The process garnered as much attention as the winners. On June 16, the Quatre Saisons television network in Quebec announced a list of winners that corresponded exactly to the roster of awards unveiled the following night.
The league promised to investigate the leak.
“It’s disappointing,” said Bernadette Mansur, NHL vice-president, corporate communications. “It doesn’t diminish the achievements, but it does take a bit of the magic away.”
Much of the magic that remained be-longed to double winner Sergei Fedorov, who became the first non-North American to win the Hart Trophy as league MVP.
He also won the Frank Selke Trophy as the top defensive forward.
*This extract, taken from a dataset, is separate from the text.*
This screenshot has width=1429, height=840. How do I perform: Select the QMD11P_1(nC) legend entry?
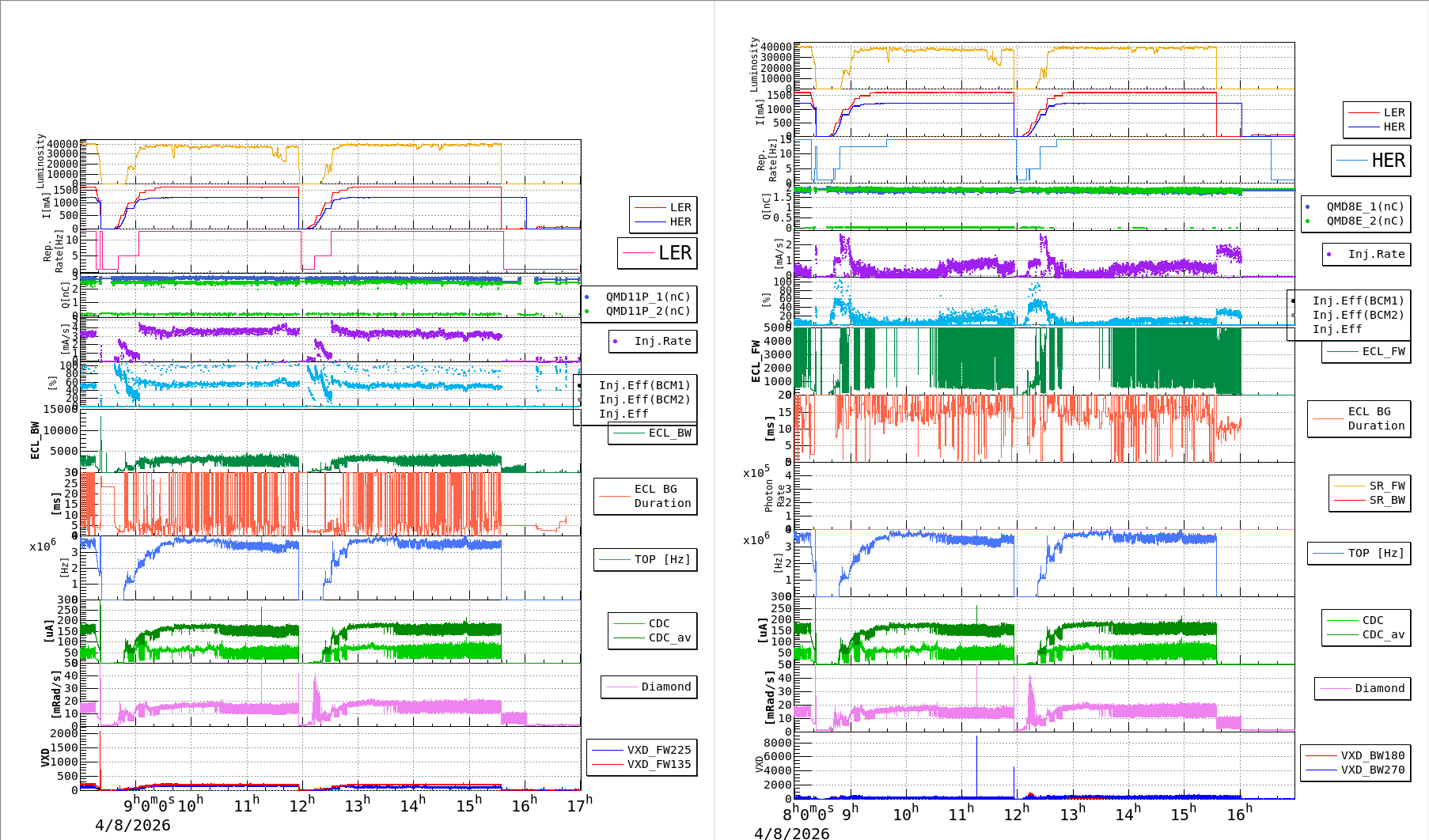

Fedorov, who had 56 goals and 120 points in 82 games for the Detroit Red Wings finished on top of the Hart Trophy voting ahead of two goalies, Dominik Hasek of the Buffalo Sabres and John Vanbiesbrouck of the Florida Panthers.
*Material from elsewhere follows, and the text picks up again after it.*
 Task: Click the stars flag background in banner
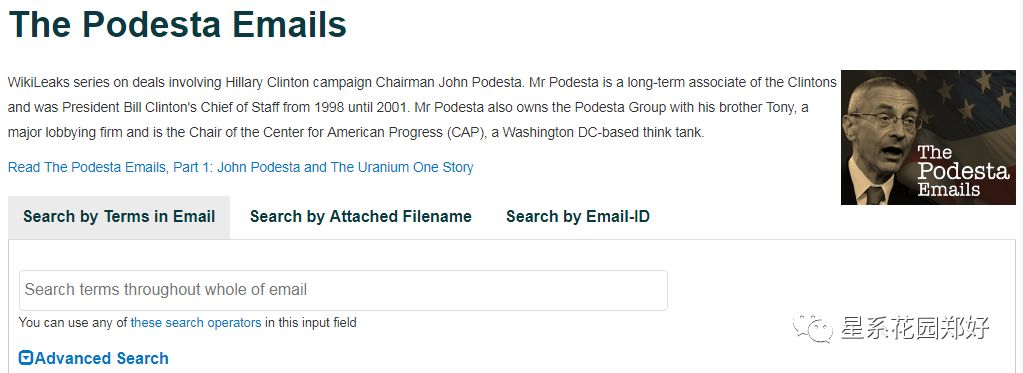pyautogui.click(x=972, y=98)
Hasek did receive the Vezina Trophy as the league’s best goalie and shared the Jennings Trophy with teammate Grant Fuhr for the league’s best combined goals-against average.
Boston Bruins’ defenseman Ray Bourque won his fifth Norris Trophy as the league’s best defenseman after a two-year absence.
“I wanted to prove I was still here,” Bourque said, “still kicking and still playing at a high level.”
Los Angeles Kings’ superstar Gretzky, meanwhile, hit the quarter-century mark for major NHL awards with his Art Ross Trophy as the NHL’s top scorer and Lady Byng Trophy for sportsmanship.
They go along with his nine Art Ross Trophies, nine Harts, three Lady Byngs and two Conn Smythes.
The New Jersey Devils took home their first two major awards in franchise history when Brodeur was awarded the Calder Trophy as the league’s top rookie and Jacques Lemaire the Jack Adams Award as top coach.
In other awards, Boston Bruins’ right winger Cam Neely won the Bill Masterton Trophy for perseverance and dedication and Adam Graves of the New York Rangers won the King Clancy Trophy for leadership on and off the ice.
Fedorov also won the Lester B. Pearson Award for league MVP as voted by members of the NHL Players’ Association. Devils’ defenseman Scott Stevens took the Alka-Seltzer Plus Award for his plus-58 ranking and Rangers’ defenseman Brian Leetch took the Conn Smythe Trophy as playoff MVP.